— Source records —
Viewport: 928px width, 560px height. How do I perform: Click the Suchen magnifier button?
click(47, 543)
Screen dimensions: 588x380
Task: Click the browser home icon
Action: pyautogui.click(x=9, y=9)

— Exercise —
What is needed is a full, exact copy of the records.

— Result of the task —
Viewport: 928px width, 560px height. How do I perform: Click the Suchen magnifier button?
click(47, 543)
Screen dimensions: 588x380
Task: Click the browser home icon
Action: pyautogui.click(x=9, y=9)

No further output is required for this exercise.